Field Sobriety Tests - PA Superior Court gives police more leeway

In the case of Commonwealth v. Salter, the Pennsylvania Superior Court issued a non-precedential decision that discussed how police may use field sobriety tests. A copy of their decision is here.

This is a case that originated in York County, and it overruled a thoughtful and excellent decision by Judge Richard K. Renn of the York County Court of Common Pleas.  A "non-precedential" decision may not be cited in other cases, though it is instructive in helping to inform lawyers how the appellate courts are thinking about and viewing legal issues. 

In this case, a local police officer made a traffic stop because a driver had a license plate light that was not illuminated. The officer made a vehicle stop and, after suspecting alcohol consumption, had the driver perform the standard battery of field sobriety tests (walk and turn, horizontal gaze nystagmus, and one leg stand) as well as a test called the "Romberg balance test" (though the Superior Court called it the "Rhomberg balance test").

There were two issues raised in the case, and the first dealt with the license plate light issue, which I am not discussing. The Superior Court's discussion of the field sobriety test issue begins on page 7 of the opinion.

Judge Renn found that the police officer lacked probable cause to arrest the suspect based on the testimony offered at a suppression hearing, including substantial amounts of testimony related to field sobriety testing.

Here is the basic factual summary of what happened after the driver was stopped by the officer:

"the officer . . . “noticed an odor of intoxicating beverage emanating from inside the vehicle.” Along with the smell, Officer Sheaffer observed [Appellee]’s eyes were glassy and bloodshot, which prompted him to ask [Appellee] how much she had had to drink. [Appellee] admitted that she had two glasses of wine. . . . At this point, the officer asked [Appellee] to submit to four field tests . . . After [Appellee] performed all four tests, Officer Sheaffer placed [Appellee] under arrest for driving under the influence of alcohol."

The important information we learn from the Superior Court comes from its disagreement with Judge Renn's decision on this issue:

We now address the second part of the trial court’s conclusion: the irrelevance of the field sobriety tests for purposes of establishing probable cause. The trial court discounted the officer’s observations of Appellee’s performance of the field sobriety tests because the officer could not articulate, to the trial court’s satisfaction, the significance of Appellee’s deviation from the field sobriety standards.

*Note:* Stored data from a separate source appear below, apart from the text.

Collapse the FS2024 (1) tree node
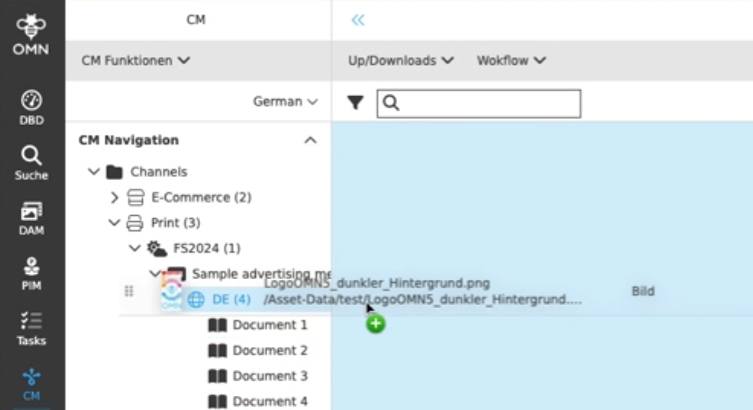This screenshot has height=410, width=753. [x=135, y=248]
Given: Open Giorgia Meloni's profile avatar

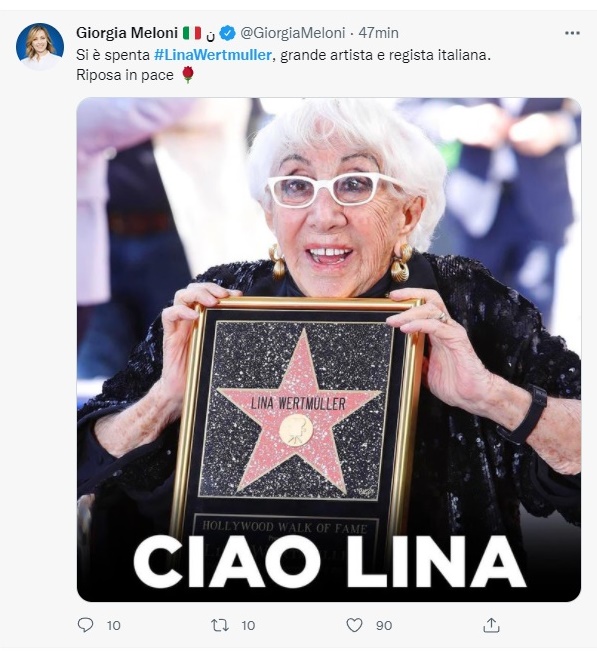Looking at the screenshot, I should (x=40, y=46).
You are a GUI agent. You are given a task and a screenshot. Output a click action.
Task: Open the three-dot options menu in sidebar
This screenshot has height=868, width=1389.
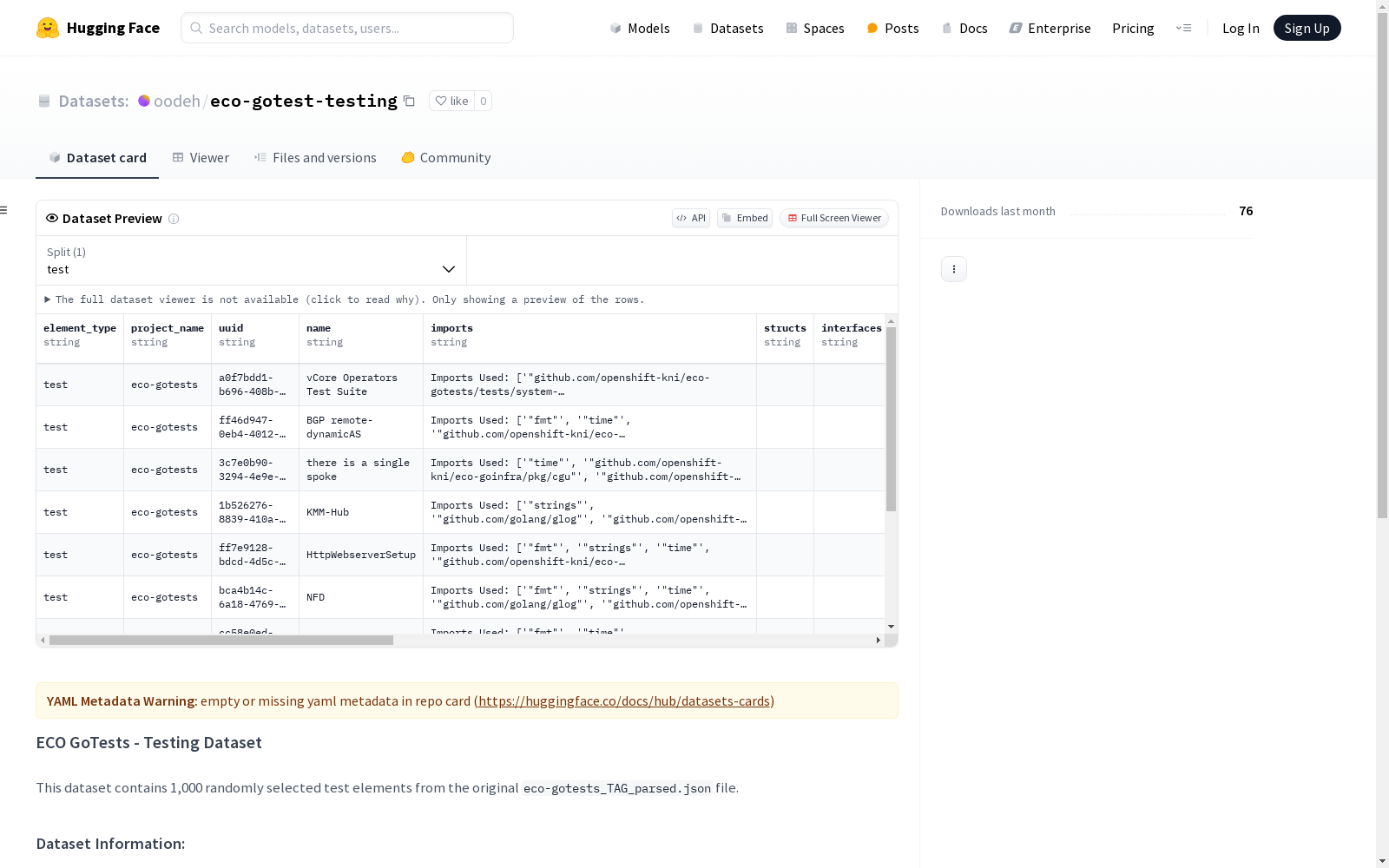point(953,269)
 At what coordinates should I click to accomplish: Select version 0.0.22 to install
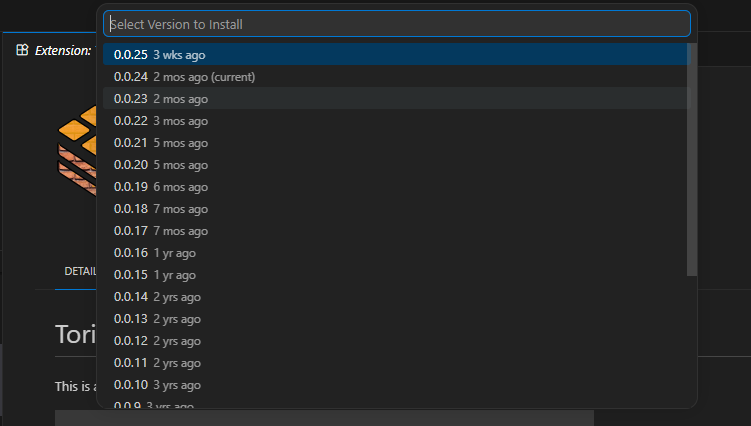tap(160, 121)
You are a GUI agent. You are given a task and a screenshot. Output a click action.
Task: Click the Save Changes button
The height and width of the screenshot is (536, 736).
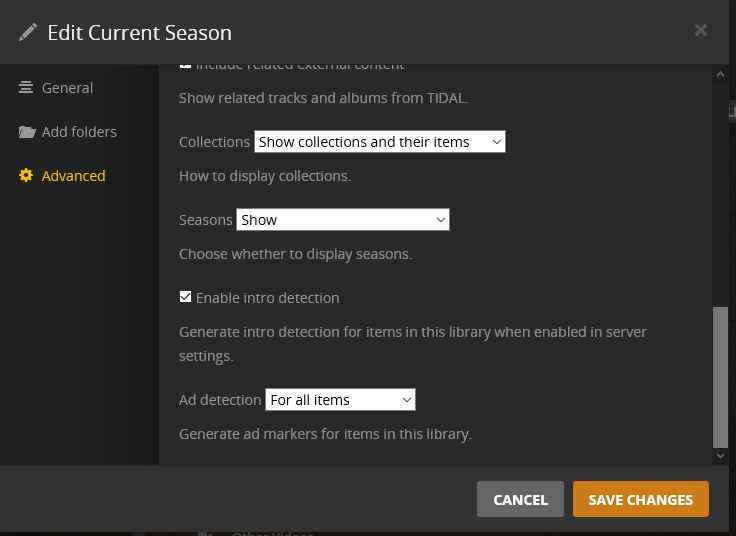[640, 499]
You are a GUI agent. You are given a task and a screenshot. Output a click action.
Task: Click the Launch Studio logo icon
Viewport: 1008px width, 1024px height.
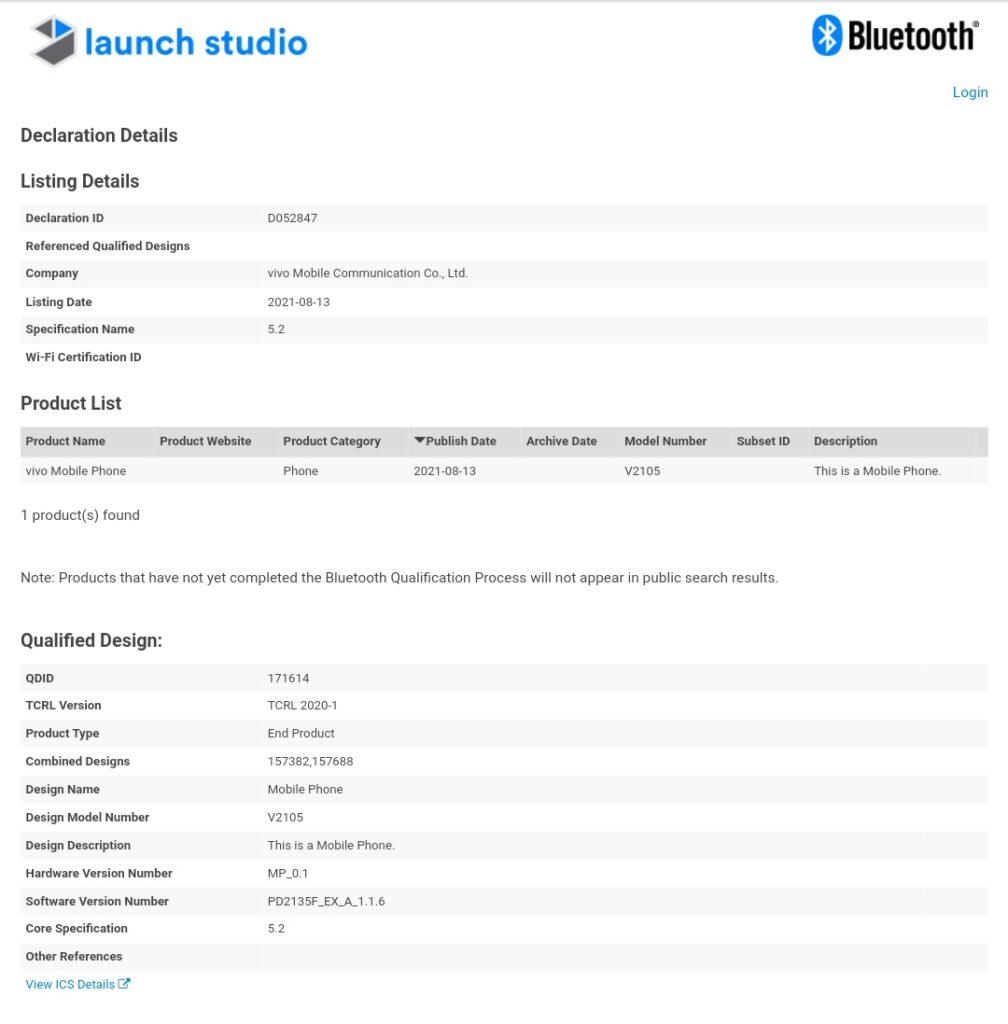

The trial court also doubted the reliability of these tests, and the unstandardized way they are administered by police officers.

 The Superior Court panel then discussed at length that a driver need not fail field sobriety tests to be arrested. The opinion further describes the field sobriety tests as ones which are not standardized. Perhaps the record in the lower court was faulty, but the field sobriety tests administered by the officer in this case in fact *are* standardized. The National Highway Traffic Safety Adminstration ("NHTSA") has funded many studies and has produced multiple standardized training programs and manuals designed to ensure that certain field sobriety tests are done in a precise manner.

In fact, these tests (walk and turn, one leg stand, and horizontal gaze nystagmus) are called "standardized field sobriety tests" ("SFSTs") precisely because they are...standardized. The purpose is to make sure that tests are done in a manner consistent with the validation studies which NHTSA claims tend to support their admissibility and use as evidence in court.  The training materials for teaching these tests uniformly call for no deviation from the required protocols because that invalidates the use of any supporting studies that give scientific credence to tests.  Rather than SFSTs being mere witch doctoring, NHTSA claims that the SFSTs can demonstrate with some limited accuracy whether someone is more likely to be impaired than not, and they realize that letting officers deviate from those standards jeopardizes the claimed scientific validity of the tests themselves.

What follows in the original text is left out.